ZU LESENDER AUSZUG –
+ + +

Die eingreifendste Theilung der Landschaftmalerei gründet sich auf den
Gegensatz der Styl-Prinzipien und so tritt dem, in der sogenannten historischen
oder heroischen Landschaft vorbereiteten, Stylbilde das Stimmungs-Bild
im engeren Sinne gegenüber. Das erstere ist innerhalb des Lyrischen mehr
episch, und was den Unterschied des Materials und der Technik betrifft, so
neigt es naturgemäß zur Freske. Uebrigens gehen die Glieder des Gegensatzes
in mannigfaltiger Verbindung in einander über.

+ + +

KURZE AUFGABE A – Schreiben Sie bitte aus dem Auszug zur Landschaftsmalerei den Abschnitt zwischen „Die eingreifendste Theilung“ und „in einander über.“ ab, beide Stellen eingeschlossen.

Einträge dazu, wo Elemente erscheinen
+ + +

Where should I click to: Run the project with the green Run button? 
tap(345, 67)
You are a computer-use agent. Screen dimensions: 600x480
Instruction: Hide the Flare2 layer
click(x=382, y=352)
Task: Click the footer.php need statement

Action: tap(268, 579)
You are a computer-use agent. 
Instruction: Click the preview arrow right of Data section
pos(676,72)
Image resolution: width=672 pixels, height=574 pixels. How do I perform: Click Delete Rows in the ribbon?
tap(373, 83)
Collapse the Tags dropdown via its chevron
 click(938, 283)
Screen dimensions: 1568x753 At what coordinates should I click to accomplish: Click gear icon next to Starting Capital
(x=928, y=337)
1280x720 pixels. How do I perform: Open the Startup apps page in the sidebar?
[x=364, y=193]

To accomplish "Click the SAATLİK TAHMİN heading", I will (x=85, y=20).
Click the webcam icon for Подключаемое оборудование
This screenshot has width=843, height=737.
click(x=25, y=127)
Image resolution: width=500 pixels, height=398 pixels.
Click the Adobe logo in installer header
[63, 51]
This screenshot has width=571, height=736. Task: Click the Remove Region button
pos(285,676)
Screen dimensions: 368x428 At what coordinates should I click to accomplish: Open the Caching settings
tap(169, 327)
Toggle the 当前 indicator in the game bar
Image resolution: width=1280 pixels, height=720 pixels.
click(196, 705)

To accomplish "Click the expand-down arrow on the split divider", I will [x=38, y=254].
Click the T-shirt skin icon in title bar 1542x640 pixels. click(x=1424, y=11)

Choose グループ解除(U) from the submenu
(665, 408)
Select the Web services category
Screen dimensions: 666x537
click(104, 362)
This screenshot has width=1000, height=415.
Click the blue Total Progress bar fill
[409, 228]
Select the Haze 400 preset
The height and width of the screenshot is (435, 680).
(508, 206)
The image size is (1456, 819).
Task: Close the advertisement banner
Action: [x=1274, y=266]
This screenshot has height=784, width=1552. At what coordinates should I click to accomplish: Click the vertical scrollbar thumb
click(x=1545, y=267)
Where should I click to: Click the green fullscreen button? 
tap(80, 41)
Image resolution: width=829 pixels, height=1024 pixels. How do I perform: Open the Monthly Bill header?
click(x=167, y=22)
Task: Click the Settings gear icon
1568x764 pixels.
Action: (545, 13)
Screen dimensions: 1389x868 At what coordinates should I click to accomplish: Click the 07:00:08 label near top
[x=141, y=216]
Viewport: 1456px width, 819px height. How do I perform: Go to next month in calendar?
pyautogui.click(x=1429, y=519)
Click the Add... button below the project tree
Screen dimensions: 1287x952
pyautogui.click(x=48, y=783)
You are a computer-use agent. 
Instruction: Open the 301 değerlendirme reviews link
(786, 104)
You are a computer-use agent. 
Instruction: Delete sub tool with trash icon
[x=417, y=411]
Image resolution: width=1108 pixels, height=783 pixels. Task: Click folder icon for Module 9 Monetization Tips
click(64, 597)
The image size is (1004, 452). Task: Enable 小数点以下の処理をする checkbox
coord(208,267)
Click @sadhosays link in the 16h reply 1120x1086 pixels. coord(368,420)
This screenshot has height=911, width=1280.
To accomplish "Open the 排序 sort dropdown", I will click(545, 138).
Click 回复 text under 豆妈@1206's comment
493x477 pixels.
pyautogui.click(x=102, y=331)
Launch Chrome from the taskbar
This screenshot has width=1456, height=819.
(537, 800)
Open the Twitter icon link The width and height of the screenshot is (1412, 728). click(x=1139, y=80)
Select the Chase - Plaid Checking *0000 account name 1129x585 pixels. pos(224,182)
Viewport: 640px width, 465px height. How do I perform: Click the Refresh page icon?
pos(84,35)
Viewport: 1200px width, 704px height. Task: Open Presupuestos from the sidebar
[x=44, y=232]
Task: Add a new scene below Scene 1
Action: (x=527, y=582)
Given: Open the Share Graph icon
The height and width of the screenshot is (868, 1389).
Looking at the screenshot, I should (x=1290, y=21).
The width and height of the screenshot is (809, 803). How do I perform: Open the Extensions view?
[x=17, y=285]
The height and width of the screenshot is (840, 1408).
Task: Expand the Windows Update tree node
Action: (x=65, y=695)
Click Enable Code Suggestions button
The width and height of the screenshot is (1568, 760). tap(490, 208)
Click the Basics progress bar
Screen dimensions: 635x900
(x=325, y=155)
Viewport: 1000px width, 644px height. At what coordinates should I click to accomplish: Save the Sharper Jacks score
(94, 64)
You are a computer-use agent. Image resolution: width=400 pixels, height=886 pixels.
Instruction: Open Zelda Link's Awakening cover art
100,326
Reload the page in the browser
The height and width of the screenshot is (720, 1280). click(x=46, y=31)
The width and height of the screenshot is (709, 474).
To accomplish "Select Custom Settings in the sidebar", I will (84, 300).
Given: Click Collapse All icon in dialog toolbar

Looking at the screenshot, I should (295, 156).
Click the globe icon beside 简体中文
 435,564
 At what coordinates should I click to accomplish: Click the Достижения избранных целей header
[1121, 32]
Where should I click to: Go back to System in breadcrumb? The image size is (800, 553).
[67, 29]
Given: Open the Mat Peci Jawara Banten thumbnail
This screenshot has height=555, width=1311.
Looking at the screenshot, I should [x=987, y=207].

+ + +

KURZE AUFGABE B – Geben Sie die Zeilen der Auflistung vom Anfang bis einschließlich der Zeile mit „click(196, 705)“ Wort für Wort wieder, und nur diese.

RICHTIGES ERGEBNIS A –
Die eingreifendste Theilung der Landschaftmalerei gründet sich auf den
Gegensatz der Styl-Prinzipien und so tritt dem, in der sogenannten historischen
oder heroischen Landschaft vorbereiteten, Stylbilde das Stimmungs-Bild
im engeren Sinne gegenüber. Das erstere ist innerhalb des Lyrischen mehr
episch, und was den Unterschied des Materials und der Technik betrifft, so
neigt es naturgemäß zur Freske. Uebrigens gehen die Glieder des Gegensatzes
in mannigfaltiger Verbindung in einander über.

RICHTIGES ERGEBNIS B –
Where should I click to: Run the project with the green Run button? 
tap(345, 67)
You are a computer-use agent. Screen dimensions: 600x480
Instruction: Hide the Flare2 layer
click(x=382, y=352)
Task: Click the footer.php need statement

Action: tap(268, 579)
You are a computer-use agent. 
Instruction: Click the preview arrow right of Data section
pos(676,72)
Image resolution: width=672 pixels, height=574 pixels. How do I perform: Click Delete Rows in the ribbon?
tap(373, 83)
Collapse the Tags dropdown via its chevron
 click(938, 283)
Screen dimensions: 1568x753 At what coordinates should I click to accomplish: Click gear icon next to Starting Capital
(x=928, y=337)
1280x720 pixels. How do I perform: Open the Startup apps page in the sidebar?
[x=364, y=193]

To accomplish "Click the SAATLİK TAHMİN heading", I will (x=85, y=20).
Click the webcam icon for Подключаемое оборудование
This screenshot has width=843, height=737.
click(x=25, y=127)
Image resolution: width=500 pixels, height=398 pixels.
Click the Adobe logo in installer header
[63, 51]
This screenshot has width=571, height=736. Task: Click the Remove Region button
pos(285,676)
Screen dimensions: 368x428 At what coordinates should I click to accomplish: Open the Caching settings
tap(169, 327)
Toggle the 当前 indicator in the game bar
Image resolution: width=1280 pixels, height=720 pixels.
click(196, 705)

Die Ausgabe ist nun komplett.